I was actively involved in the Center, the Center’s research and helping to curate the wetlands seminars as an Associate Scientist with the former director, Ronnie Best. The idea was first, the Center is the place in a university where there is true interdisciplinarity. That’s what they’re all about! That’s what they’re for, to bring people together from other silos and disciplines and put them in the same place, talking and listening to each other to move science forward. The second part was that you get this cutting-edge science. 

Those were the two things that I felt were really important to keep the Center and the seminars going. It’s not just a Center in name, but it has a purpose, and that purpose is interdisciplinarity and shared, cutting-edge science. It was very important to me, and it always has been, and I kept that going as a director until I retired.   

Why are the Water, Wetlands, and Watersheds Seminars important? 

I’ve told my students over the years that seminars are the absolute latest science that’s going on in their field or area! If you read the latest book on your science, the research that created that book was at least ten years old, because it takes that long to pull it all together. Now you go to a journal article. By the time you do the research, write the journal article, and then get it published, that’s at least three years. That’s all old science.  
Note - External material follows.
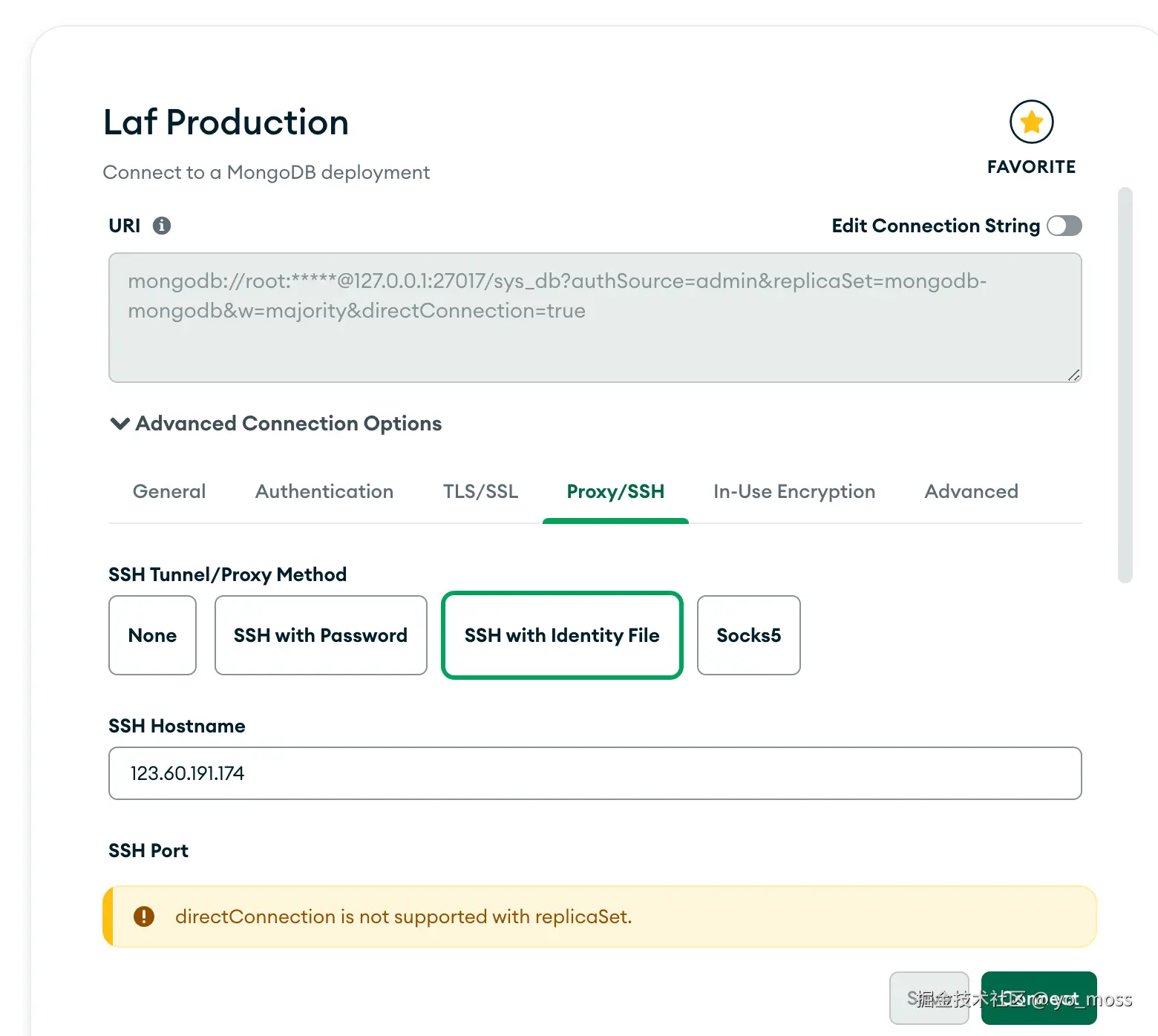Toggle the Edit Connection String switch
1158x1036 pixels.
(1064, 226)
So, if you want to get new, good science, the cutting edge of what’s going on, the only place that you can do it is at a seminar because you invite people to come and you say, “Tell us what you’re doing, not what you did, but what you’re doing now.” So, seminars are incredibly important, and I used to impress upon my students that it is a gift to go. Anytime you hear that a seminar is going on, then go! You’ll learn something. There’s something there that’s really valuable.  

Why have you chosen to stay involved with the CFW?  

It has been part of my life for 50 years, there’s no way you can walk away from that. Even though universities change, I believe in the mission of what the Center is about, which is integrating humanity and environment in a positive way, whether that’s protecting wetlands, or using wetlands for wastewater recycle, the whole idea is we have to work with this as a combined system of humanity, nature and education.  

We’re not only doing research, but we’re educating the next generation of researchers, policy makers, teachers, and more in holistic systems concepts and systems ecology. The Center is the place where that really happened and continues to happen.